MATERIAL FOR THE TASK →
/---
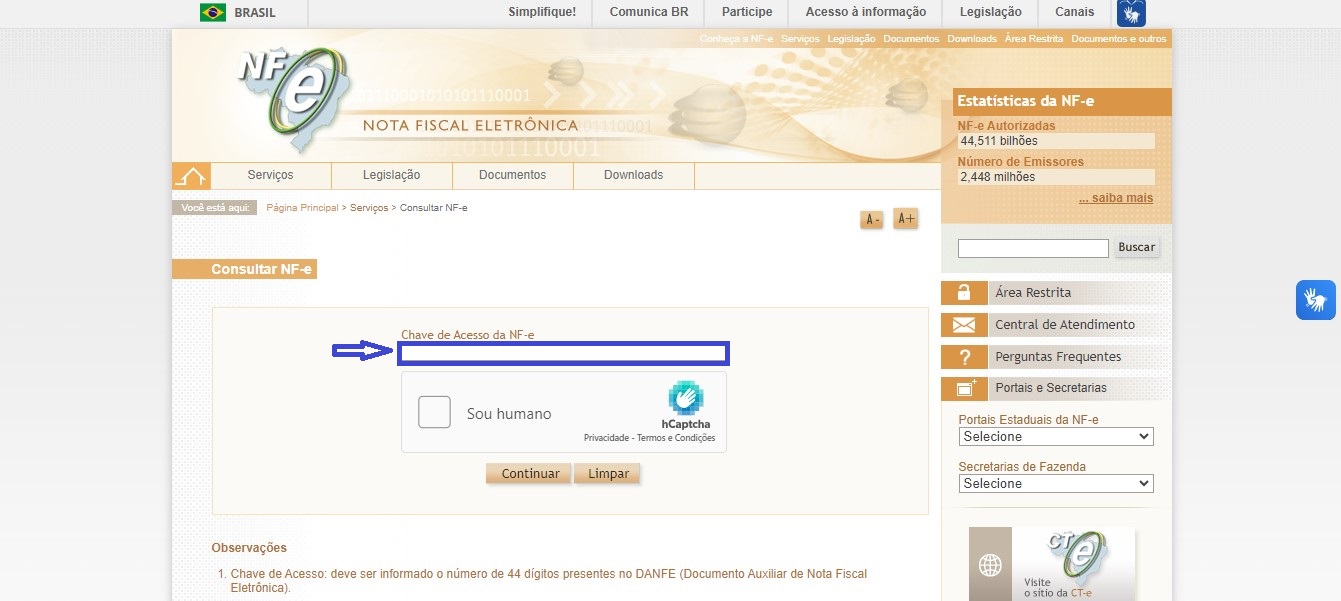Viewport: 1341px width, 601px height.
Task: Open Perguntas Frequentes question mark icon
Action: point(964,357)
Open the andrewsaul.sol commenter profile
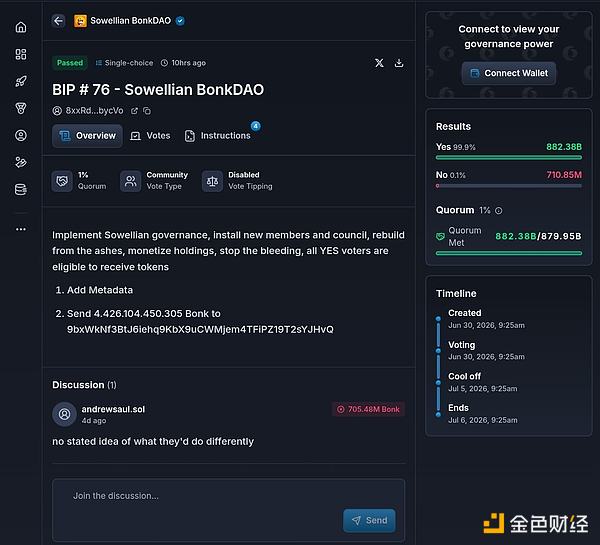Image resolution: width=600 pixels, height=545 pixels. [64, 414]
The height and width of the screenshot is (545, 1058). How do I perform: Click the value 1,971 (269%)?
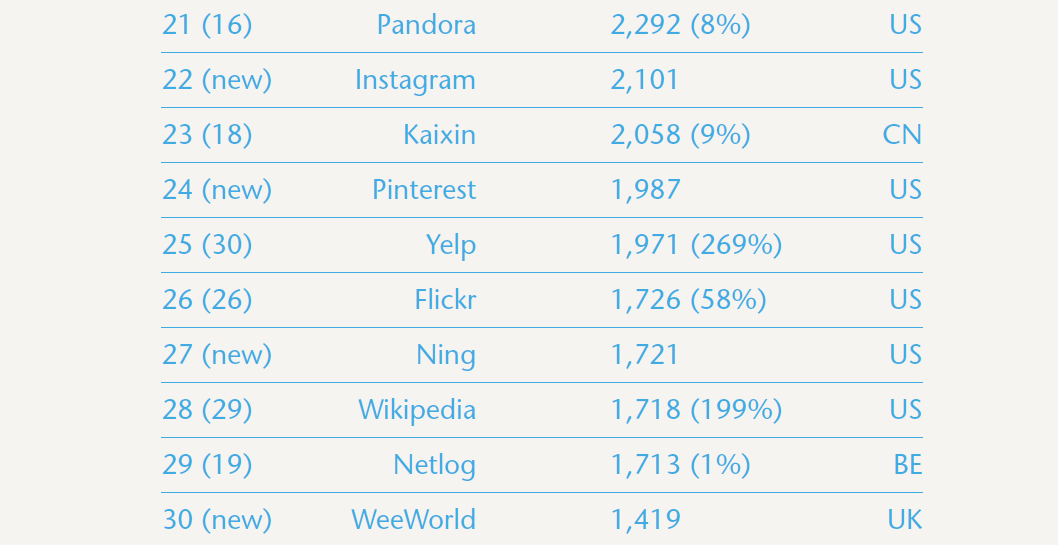(696, 245)
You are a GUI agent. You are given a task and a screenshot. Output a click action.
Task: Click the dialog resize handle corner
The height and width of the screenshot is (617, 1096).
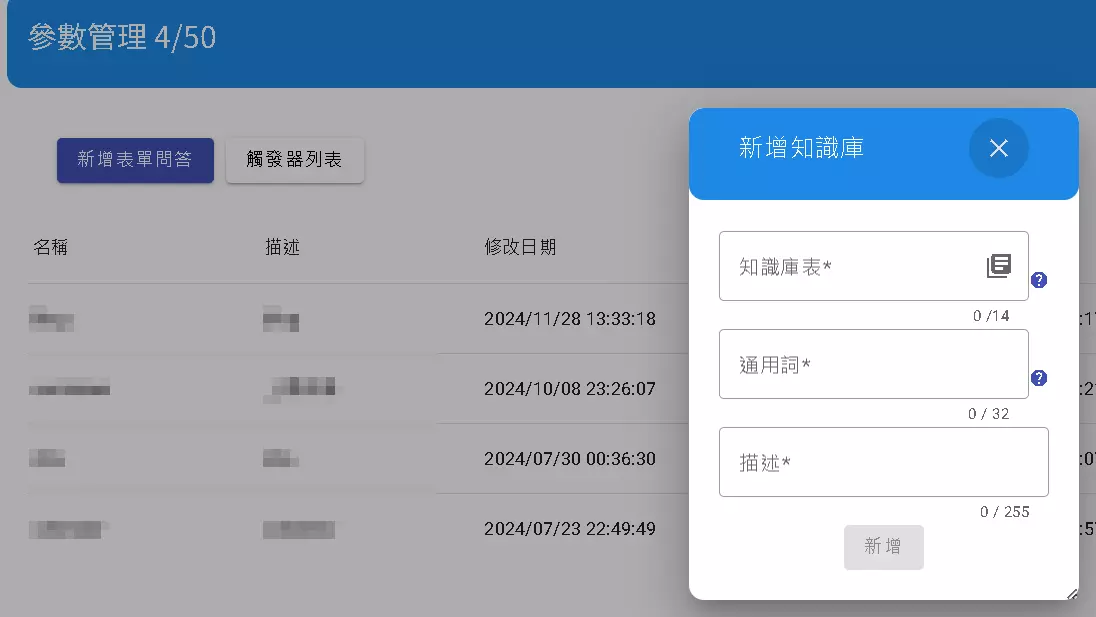[1072, 593]
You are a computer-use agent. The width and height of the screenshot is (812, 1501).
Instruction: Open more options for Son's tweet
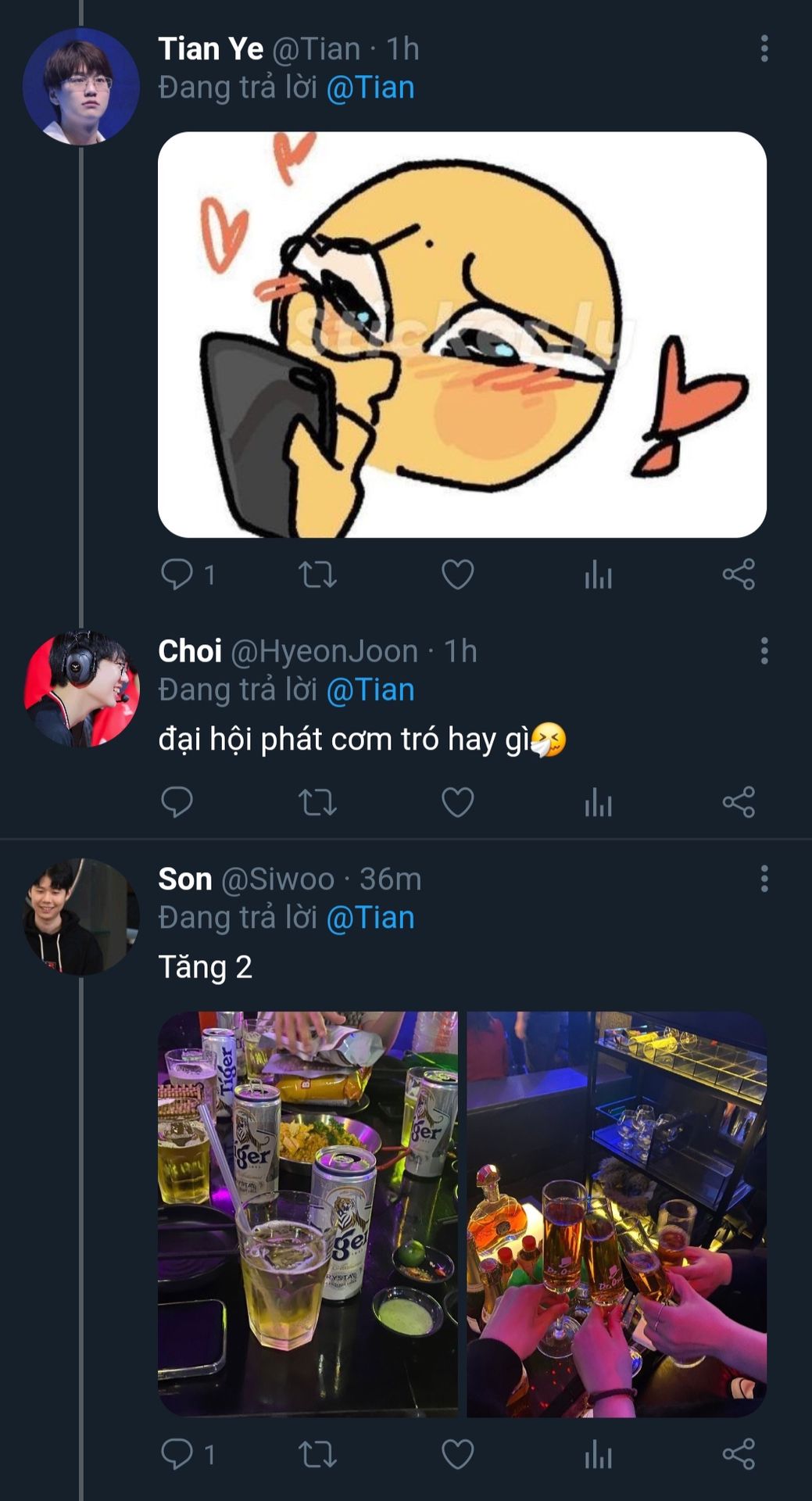tap(764, 879)
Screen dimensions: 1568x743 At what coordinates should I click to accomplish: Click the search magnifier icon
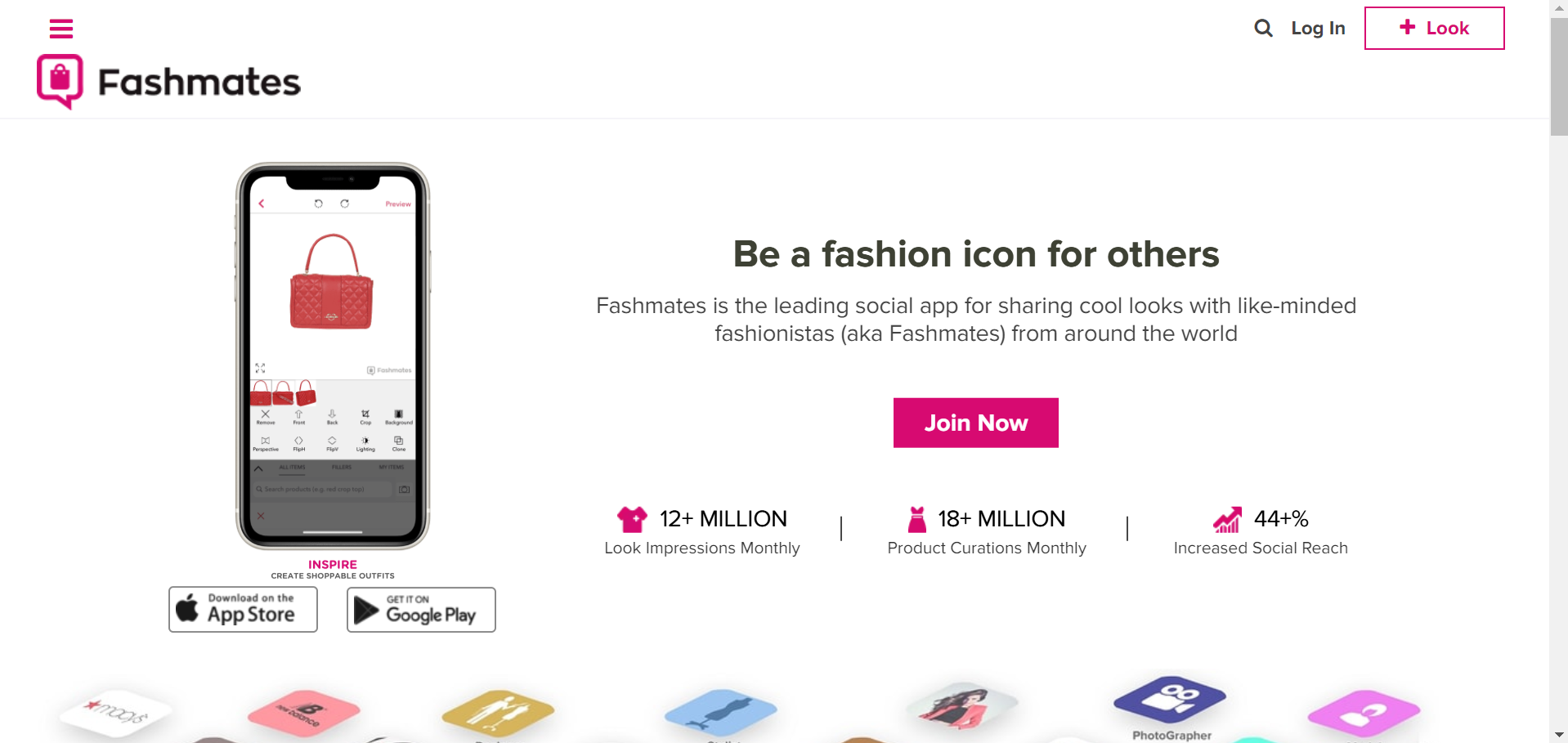tap(1263, 29)
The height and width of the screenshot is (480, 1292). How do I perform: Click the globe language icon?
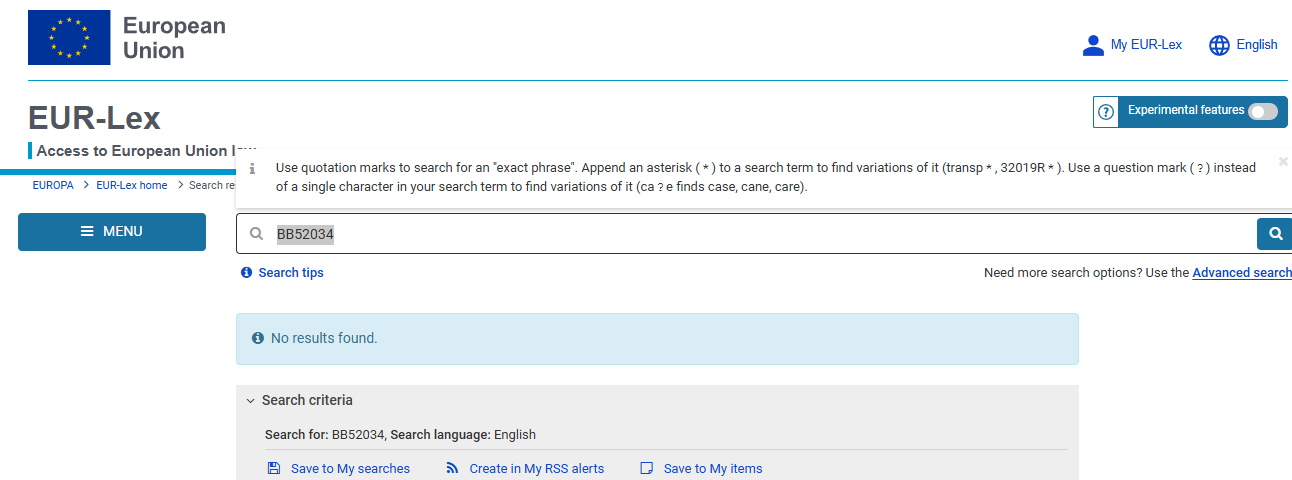point(1219,45)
\---
DESCRIPTION OF THE TASK → Could you copy each line in the listing above that includes the word "agent"?

SOLVED PROBLEM →
You are a GUI agent. You are given a task and a screenshot. Output a click action.
You are a computer-use agent. The width and height of the screenshot is (812, 1501).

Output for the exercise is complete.